[Do this] Quote the records verbatim, beginning with their first line and ending after the line that contains "pyautogui.click(x=321, y=252)". Leave the pictures out.

[Data lines]

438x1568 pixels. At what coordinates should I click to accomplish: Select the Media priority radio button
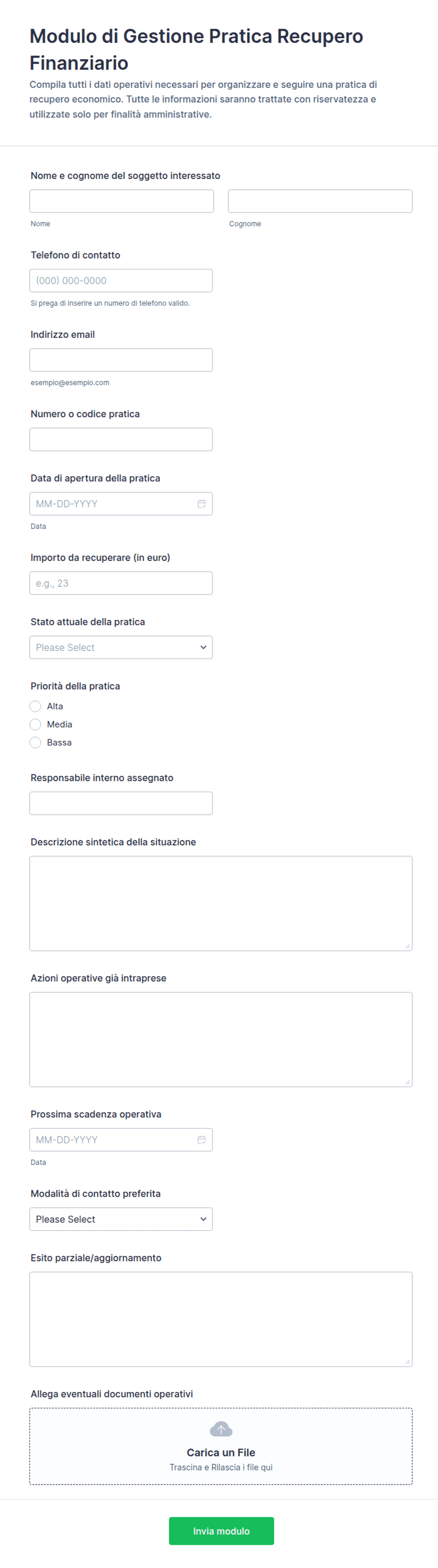pyautogui.click(x=35, y=724)
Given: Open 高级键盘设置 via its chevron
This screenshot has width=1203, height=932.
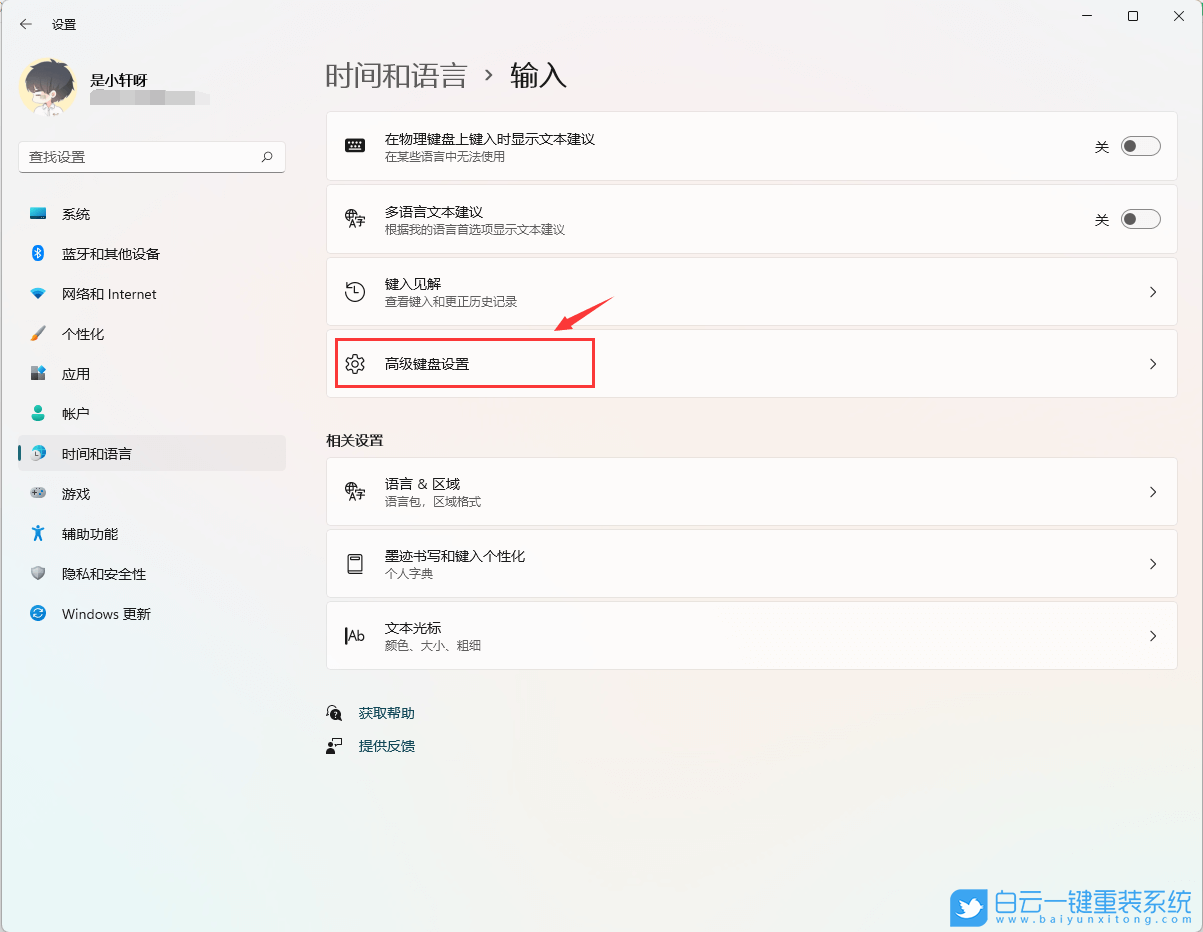Looking at the screenshot, I should tap(1152, 363).
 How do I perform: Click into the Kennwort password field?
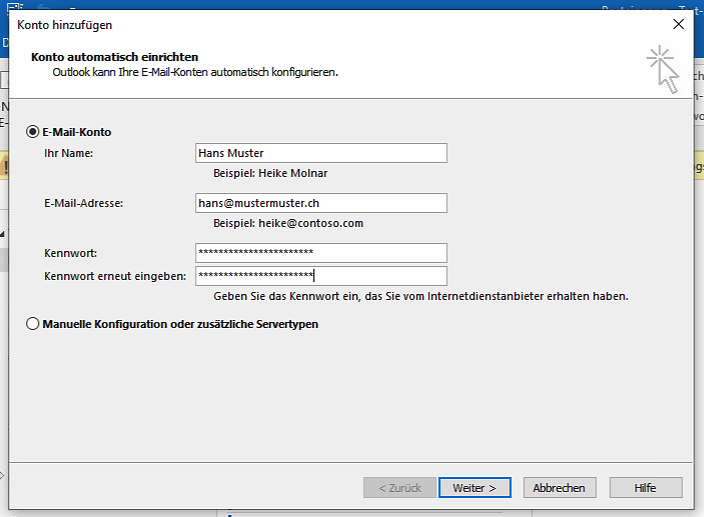pyautogui.click(x=321, y=252)
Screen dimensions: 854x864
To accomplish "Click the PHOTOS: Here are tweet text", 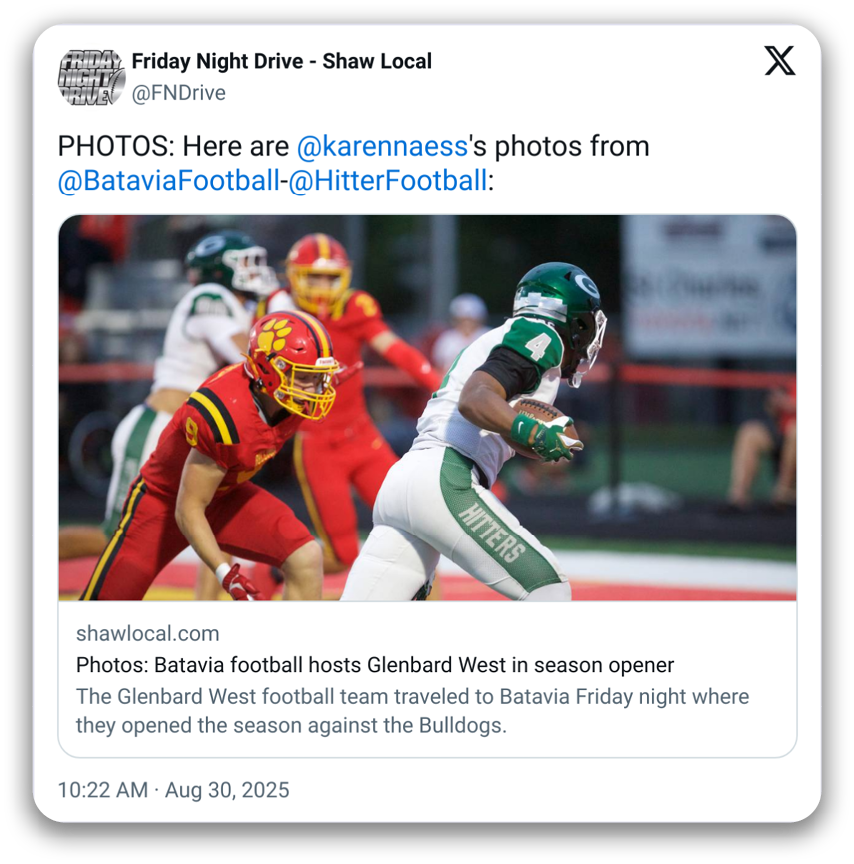I will 174,147.
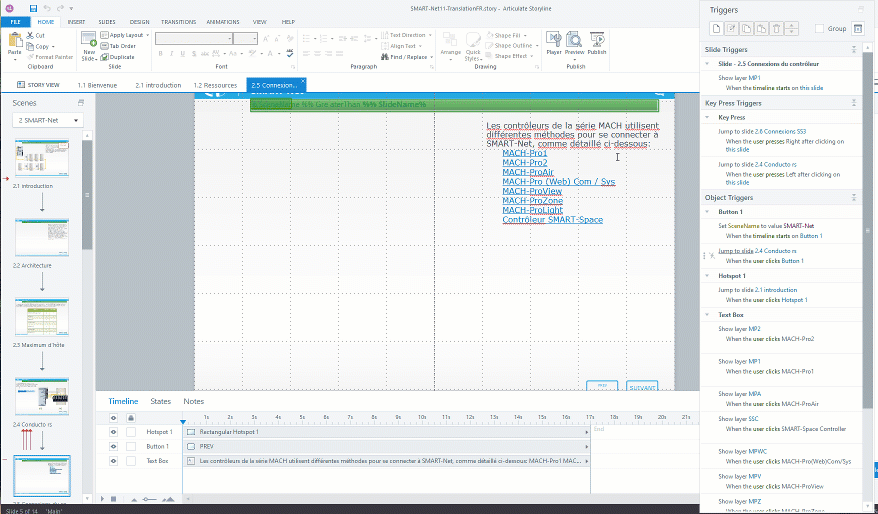This screenshot has width=878, height=514.
Task: Collapse the Slide Triggers section
Action: point(852,49)
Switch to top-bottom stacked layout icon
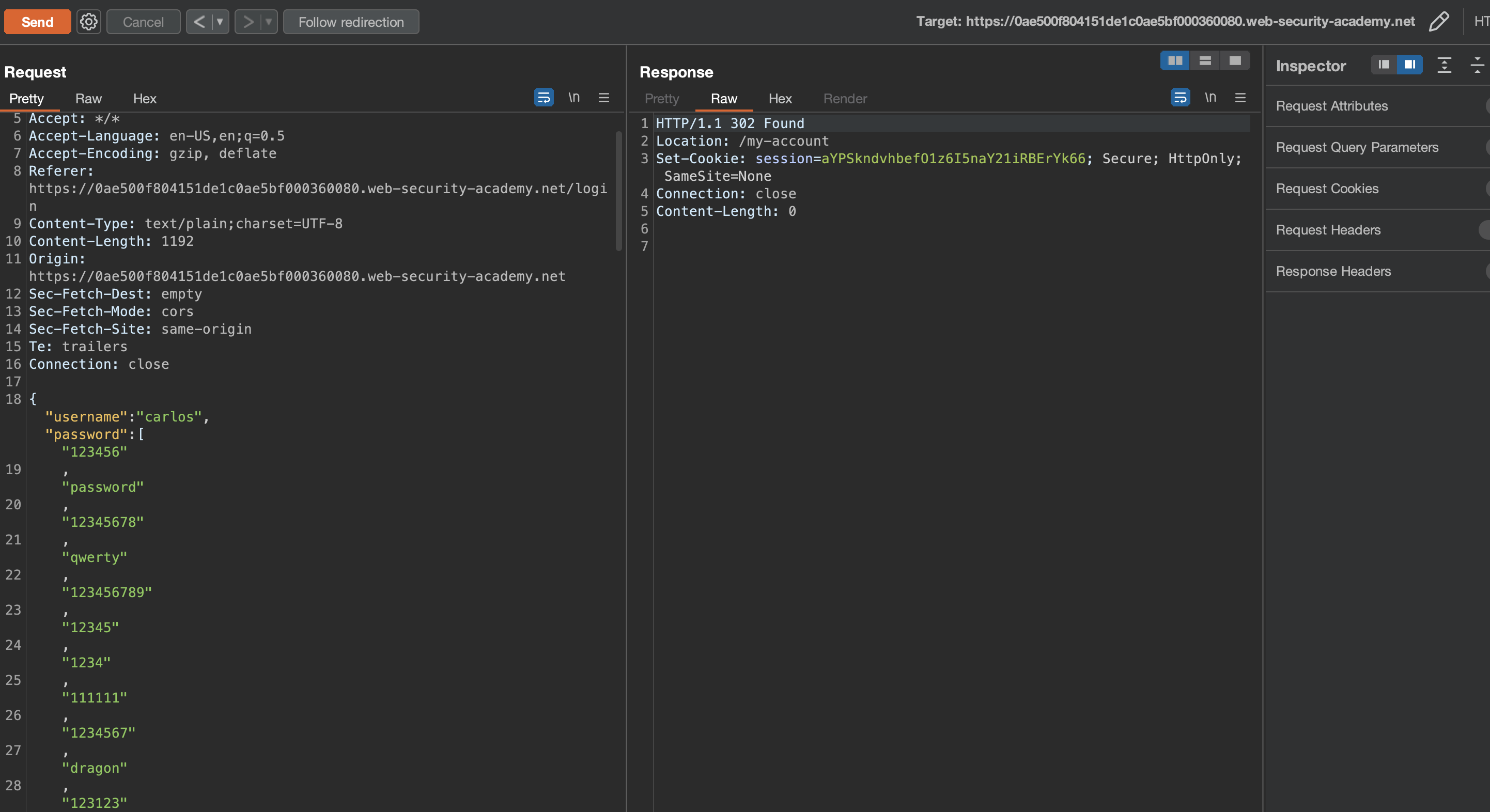This screenshot has width=1490, height=812. pos(1205,61)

[Task output]
438x1568 pixels. At what coordinates should I click to accomplish: Select the Media priority radio button
pyautogui.click(x=35, y=724)
Given: Open 高级键盘设置 via its chevron
This screenshot has width=1203, height=932.
Looking at the screenshot, I should tap(1152, 363).
 How do I perform: Click into the Kennwort password field?
pyautogui.click(x=321, y=252)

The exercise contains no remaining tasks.